The technical requirements for this chapter are the same as those outlined in Chapter 2, Foundations of Edge Workloads. See the full requirements in that chapter.
The term Big in Big data is relative, as the influx of data has grown substantially in the last two decades from terabytes to exabytes due to the digital transformation of enterprises and connected ecosystems. The advent of big data technologies has allowed people (think social media) and enterprises (think digital transformation) to generate, store, and analyze huge amounts of data. To analyze datasets of this volume, sophisticated computing infrastructure is required that can scale elastically based on the amount of input data and required outcome. This characteristic of big data workloads, along with the availability of cloud computing, democratized the adoption of big data technologies by companies of all sizes.

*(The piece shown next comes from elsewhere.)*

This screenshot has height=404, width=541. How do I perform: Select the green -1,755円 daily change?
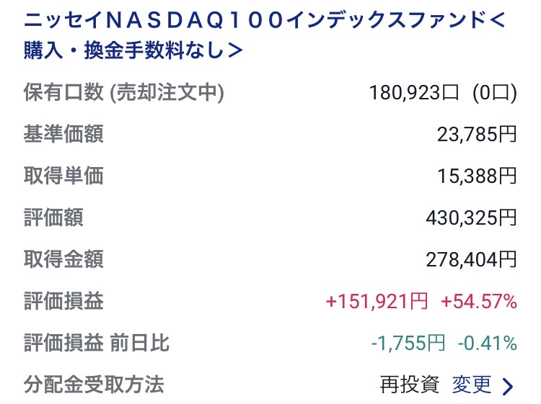point(408,344)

Even with the evolution of edge computing, big data processing on the cloud plays a key role in IoT workloads, as data is more valuable when it's adjacent and enriched with other data systems. In this chapter, we will learn how the big data ecosystem allows for advanced processing and analytical capabilities on the huge volume of raw measurements or events collected from the edge to enable the consumption of actionable information by different personas.

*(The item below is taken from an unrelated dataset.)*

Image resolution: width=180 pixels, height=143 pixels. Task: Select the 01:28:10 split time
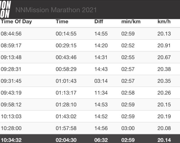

The integration of IoT with big data ecosystems has opened up a diverse set of analytical capabilities that allows the generation of additional business insights. These include the following:
The outcome of these processes allows organizations to have increased visibility to new information, emerging trends, or hidden data correlation to improve efficiencies or generate new revenue streams. In this chapter, you will learn about the approaches of both descriptive and predictive analytics on data collected from the edge. In addition to this, you will learn how to implement design patterns such as streaming to a data lake or a transactional data store on the cloud, along with leveraging API driven access, which are considered anti-patterns for the edge. So, let's get started with the design methodologies of big data that are relevant for IoT workloads.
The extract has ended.